Le procès de Jeanne
06 févr. 2025Un spectacle produit par les Bouffes du Nord (75) et vu aux Bouffes du Nord le 5 février 2025.
Conception : Judith Chemla et Yves Beaunesne
Mise en scène : Yves Beaunesne
Musique : Camille Rocailleux
Livret : Marion Bernède
Scénographie : Damien Caille-Perret
Vidéo : Pierre Nouvel
Lumière : César Godefroy
Costumes : Jean-Daniel Vuillermoz
Comédienne : Jeanne Chemla
Musiciens : Mathieu Ben-Hassen, Emma Gergely, Robinson Julien-Laferrière, Etienne Manchon, Marie Salvat, Hippolyte de Villèle
A l’image : Jacques Bonnaffé, Thierry Bosc, Jean-Claude Drouot, Patrick Descamps, Jean-Christophe Quenon, Léonard Berthet-Rivière, Michel Vanderlinden, Eric Pucheu, Antoine Laudet, Frédéric Cuif, Eliot Berger.
Genre : Théâtre musical
Public : adulte
Durée : 1H20
C’est dans la mémorable « Traviata » de la saison passée que j’ai découvert l’immense talent de Judith Chemla. Depuis, je n’ai de cesse de la revoir sur scène, jouer et chanter. Elle se produit de nouveau aux Bouffes du Nord dans « le procès de Jeanne » qu’elle a conçu avec Yves Beaunesne. Je me suis précipitée et j’ai bien fait.
Comme d’aucuns, j’ai bien du mal avec la figure de Jeanne d’Arc, récupérée par les nationalistes de tout poil. Le projet de Judith Chemla et d’Yves Beaunesne est évidemment tout autre. À travers la destinée de ce personnage emblématique, il s’agit de dénoncer, une société patriarcale qui, sous couvert de religion, a condamné au bûcher les insoumises à l’ordre établi. Le texte, basé sur les minutes du procès de 1431, met d’emblée hors jeux ceux qui seraient tenté de hurler à l’anathème par pêché d’anachronisme.

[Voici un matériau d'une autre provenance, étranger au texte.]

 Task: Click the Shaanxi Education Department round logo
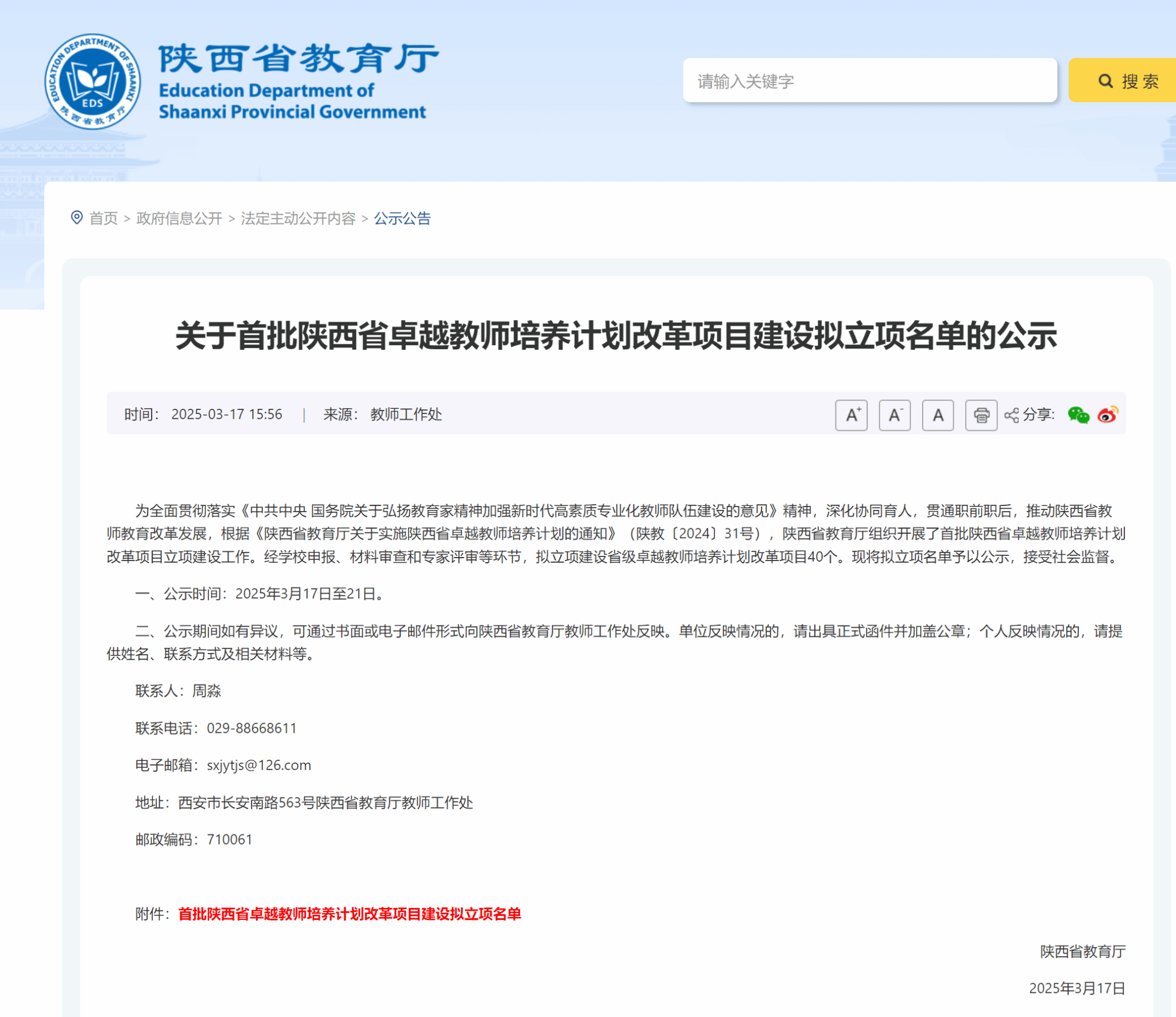tap(92, 82)
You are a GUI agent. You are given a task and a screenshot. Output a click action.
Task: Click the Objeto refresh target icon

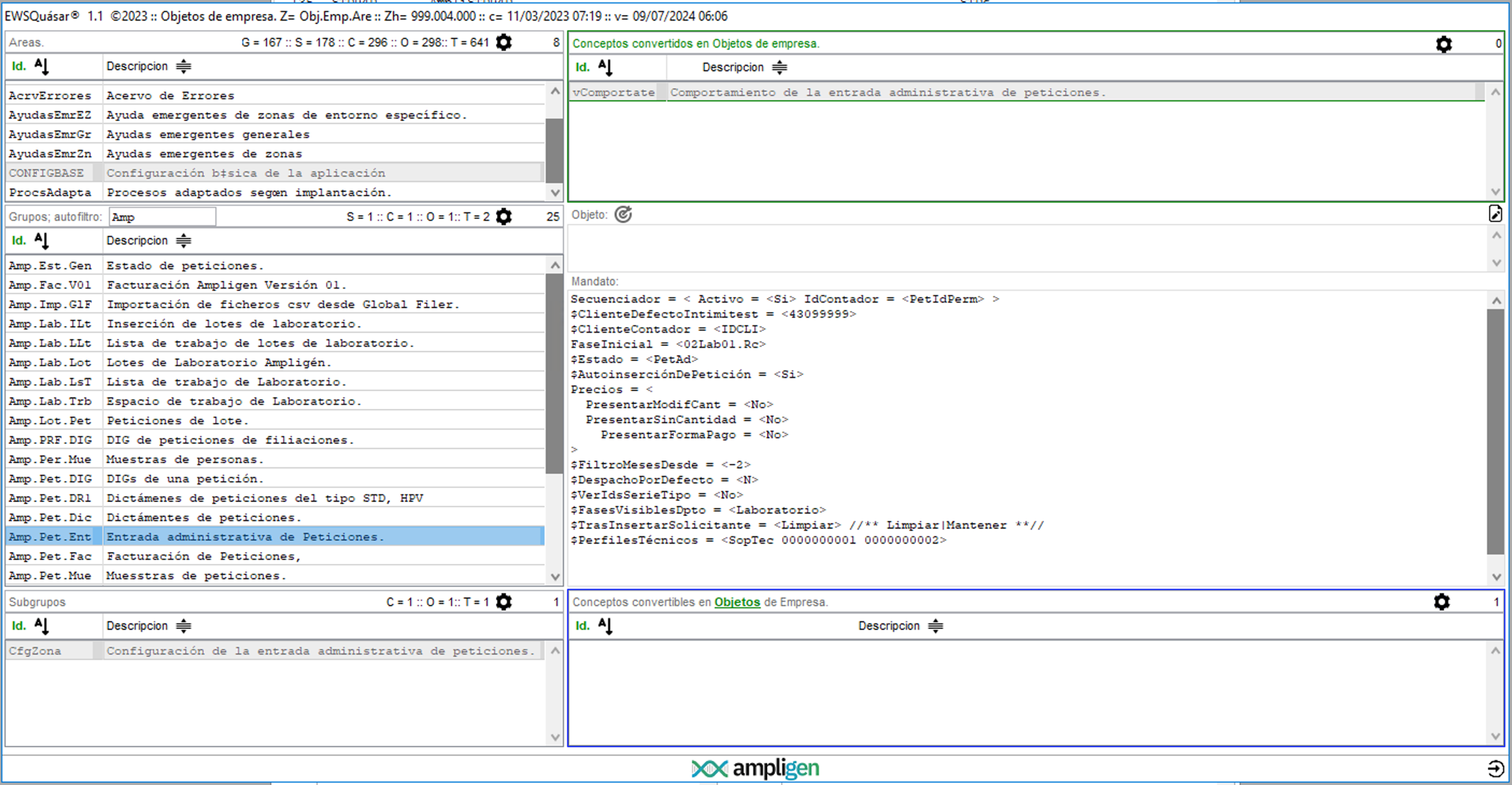tap(623, 215)
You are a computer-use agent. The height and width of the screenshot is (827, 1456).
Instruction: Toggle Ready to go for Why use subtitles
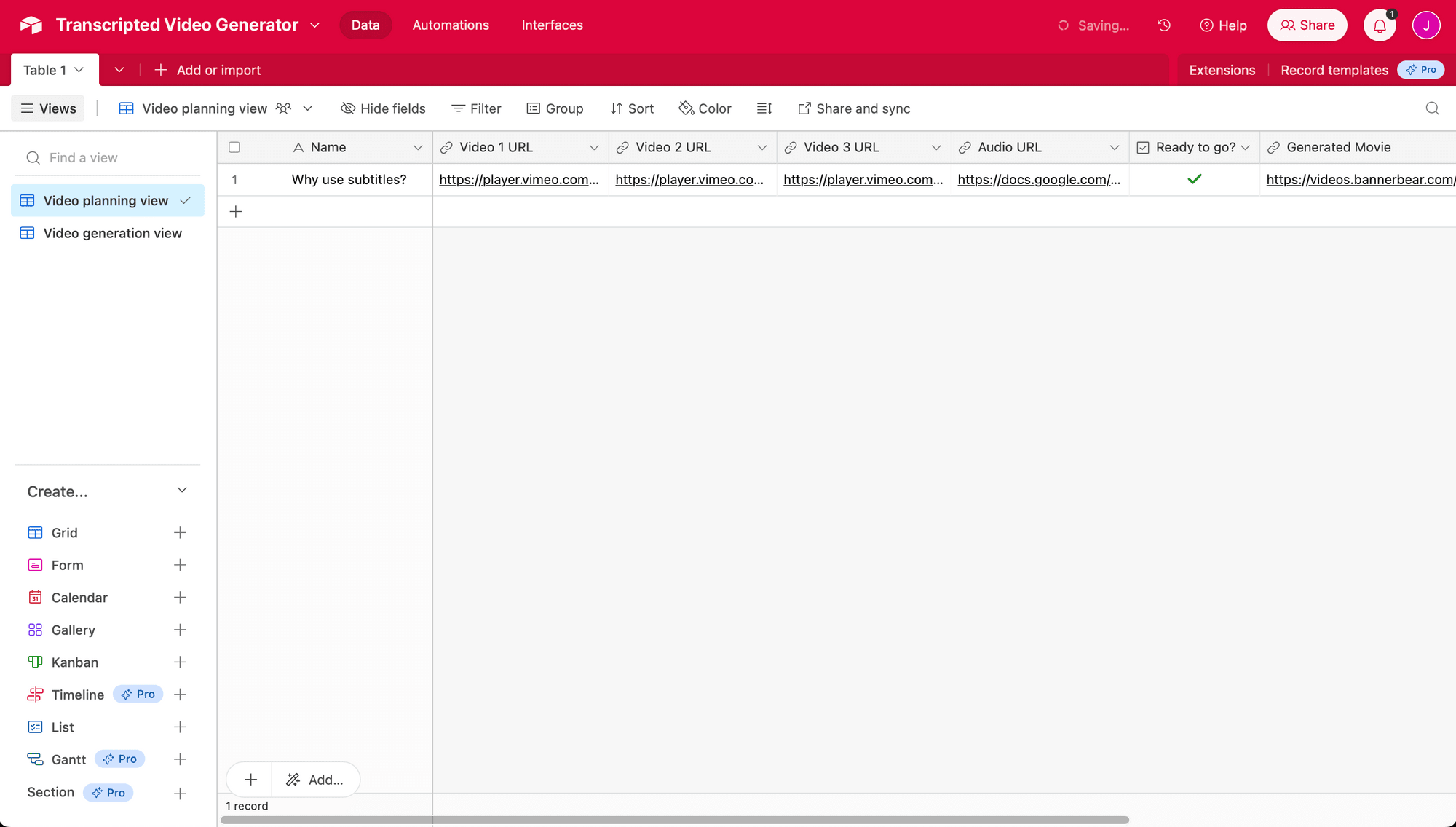click(x=1194, y=179)
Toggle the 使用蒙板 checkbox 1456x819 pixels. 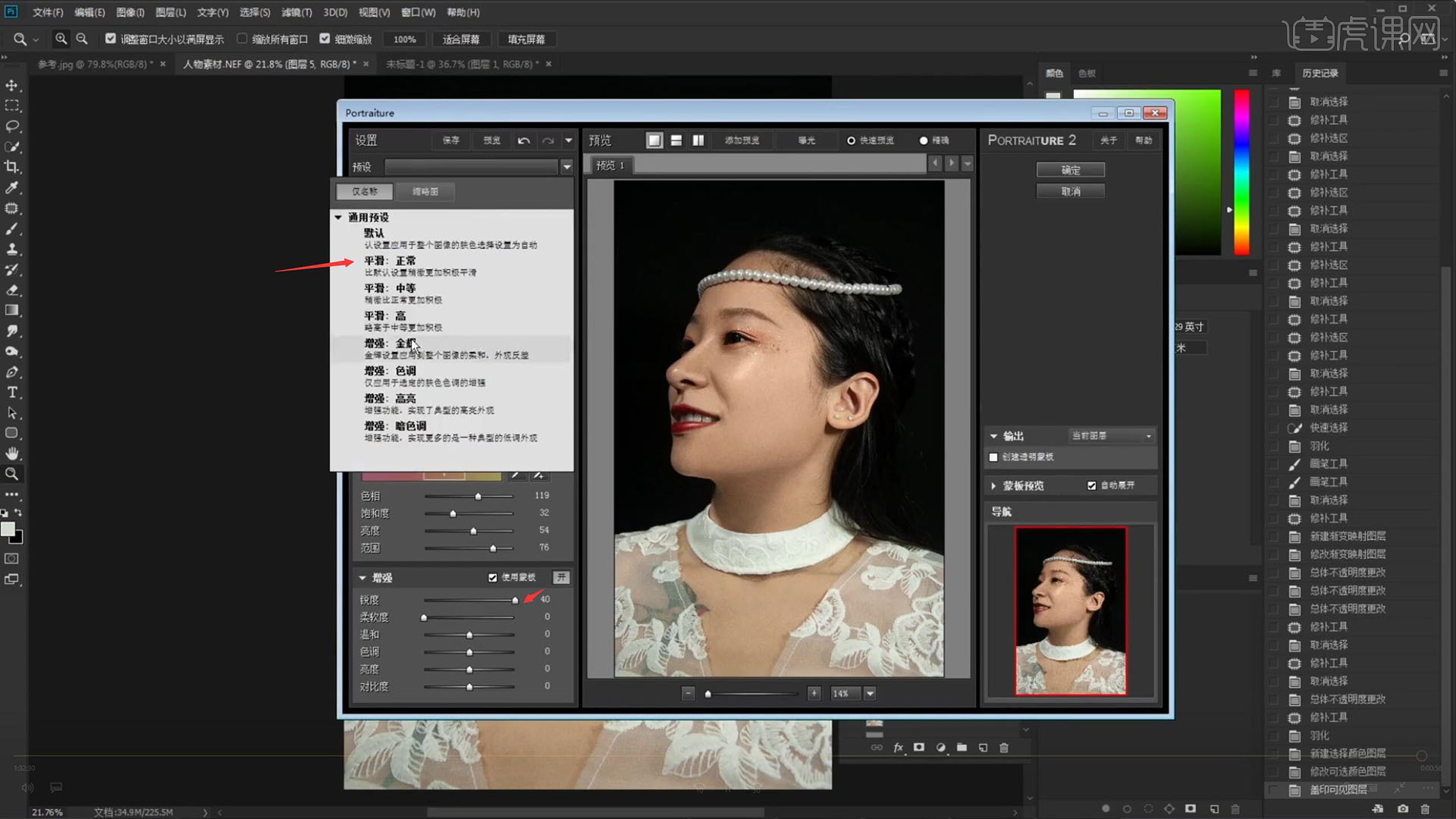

La langue du XV° siècle, à peine modernisée, est douce à l’oreille et résonne avec le dispositif scénique, fantastique. Judith Chemla est seule en scène sur un plateau octogonale en bois. Un tabouret, grossièrement dégrossi, en occupe le centre. Un autre octogone lui répond, en hauteur cette fois, sous forme d’écran. C’est la place des juges ecclésiastiques dont celle du tristement célèbre évêque de Beauvais, Cauchon le bien nommé, incarné par Jacques Bonnaffé. Au début de l’interrogatoire, par la composition, la lumière et le faste de leur tenue de prélats, on les dirait sortis tout droit d’un tableau de Zurbaran. Entre la geôle et le tribunal, six musiciens (cor, trombone, clavier, violoncelle, alto et percussions) rythment le dialogue. Il est éprouvant. Il alterne les séances d’interrogatoire et les scènes où la frêle jeune femme, en pantalon et simple pourpoint, se recueille dans sa cellule et chante (en français, italien et latin), comme un rossignol, sur les compositions de Camille Rocailleux et Marion Bernède. À mesure que la pucelle résiste à l’Eglise, c’est-à-dire au pouvoir masculin, et s’obstine à porter des « vêtements d’homme » (sept occurrences) qui la protègent précisément des hommes, notre cénacle gérontocratique se fait de plus en plus menaçant par le zoom qu’opère la caméra. À la fin, la contre-plongée enterre déjà Jeanne d’Arc au fond du trou tandis que la bouche de Cauchon, en gros plan, vomit la condamnation. Et les fumigènes d’inonder la scène.
Hormis les chants, le spectacle manque un peu d’émotions. C’est sans doute la contrepartie de cette scénographie diablement efficace et qui rend hommage, à travers l’allégorie de Jeanne d’Arc, à toutes les « sorcières », impunément exterminées sur l’autel du patriarcat.